▶ Given instruction 1:
Retype the passage of the Crimea explosions report from "Russia blamed the" to "in Crimea's Gvardeyskoye.".

▶ Document:
As with last week's explosions, they led to speculation that Ukrainian forces may have staged an attack on the peninsula, which Russia has controlled since 2014.

Massive explosions and fires hit a military depot in Russia-annexed Crimea on Tuesday, forcing the evacuation of more than 3,000 people, the second time in recent days that the Ukraine war's focus has turned to the contested peninsula.

Russia blamed the blasts at an ammunition storage facility in Mayskoye on an “act of sabotage” without naming the perpetrators.

As with last week's explosions, they led to speculation that Ukrainian forces may have staged an attack on the peninsula, which Russia has controlled since 2014.

Separately, the Russian business newspaper Kommersant quoted local residents as saying that plumes of black smoke also rose over an air base in Crimea's Gvardeyskoye.

Ukraine has stopped short of publicly claiming responsibility for any of the fires or explosions, including last week's at another air base that destroyed nine Russian planes.

▶ Provided records:
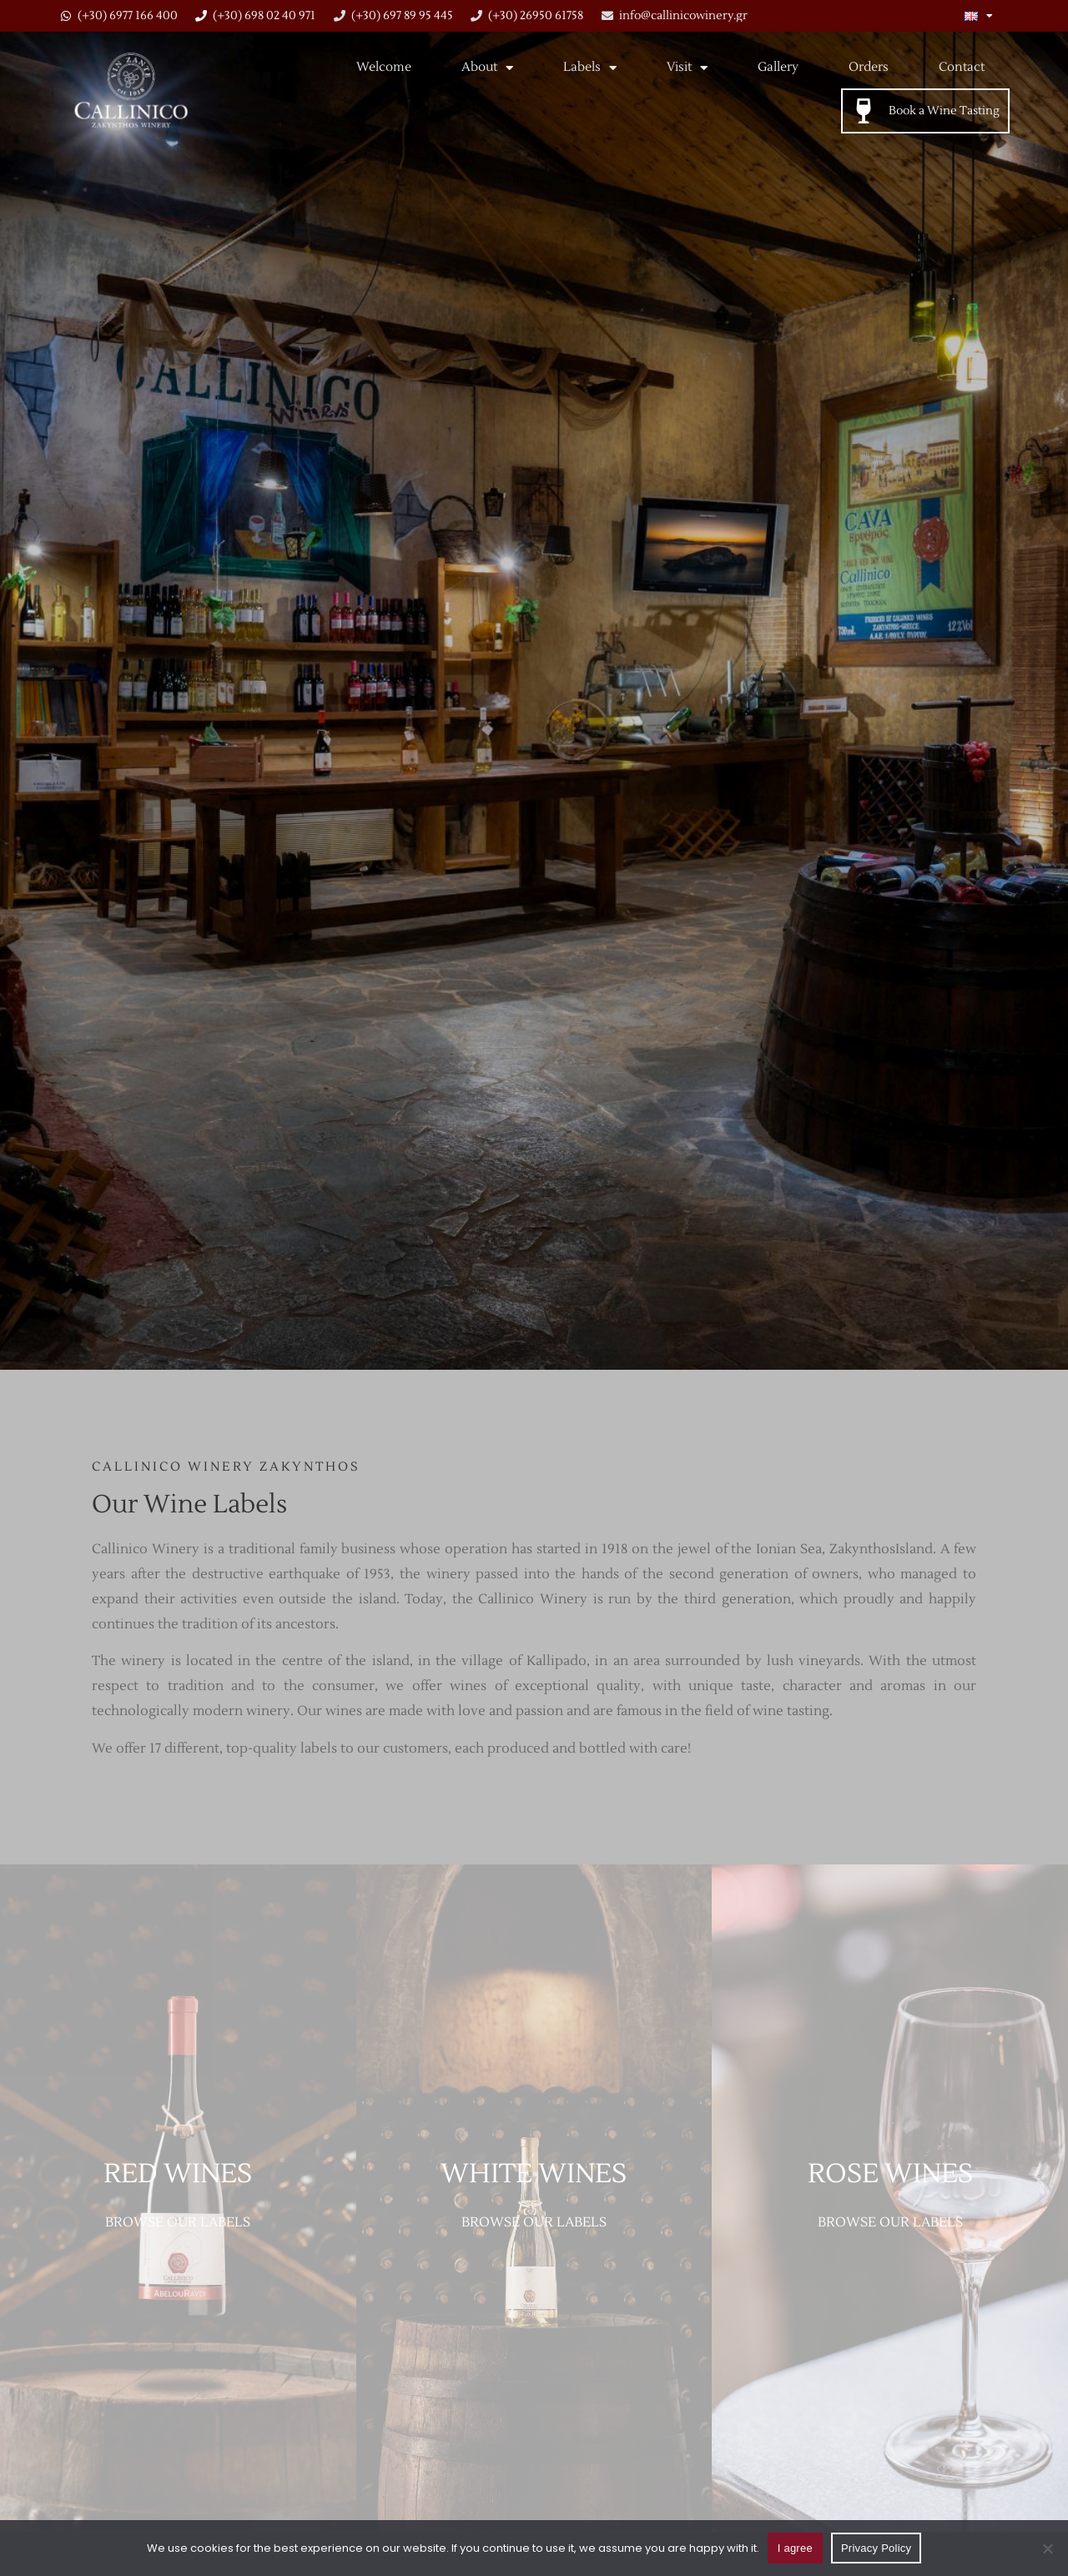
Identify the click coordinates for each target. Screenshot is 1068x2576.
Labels (590, 68)
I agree (795, 2548)
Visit (687, 68)
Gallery (778, 67)
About (487, 68)
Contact (962, 67)
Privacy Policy (876, 2548)
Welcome (383, 67)
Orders (869, 67)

▶ Given instruction 2:
Rename "Privacy Policy" to "Privacy Notice" in the records, from the line with "Visit (687, 68)" through the last line of the records. Give back only those lines, with nothing else changed.

▶ Correct result 1:
Russia blamed the blasts at an ammunition storage facility in Mayskoye on an “act of sabotage” without naming the perpetrators.

As with last week's explosions, they led to speculation that Ukrainian forces may have staged an attack on the peninsula, which Russia has controlled since 2014.

Separately, the Russian business newspaper Kommersant quoted local residents as saying that plumes of black smoke also rose over an air base in Crimea's Gvardeyskoye.

▶ Correct result 2:
Visit (687, 68)
Gallery (778, 67)
About (487, 68)
Contact (962, 67)
Privacy Notice (876, 2548)
Welcome (383, 67)
Orders (869, 67)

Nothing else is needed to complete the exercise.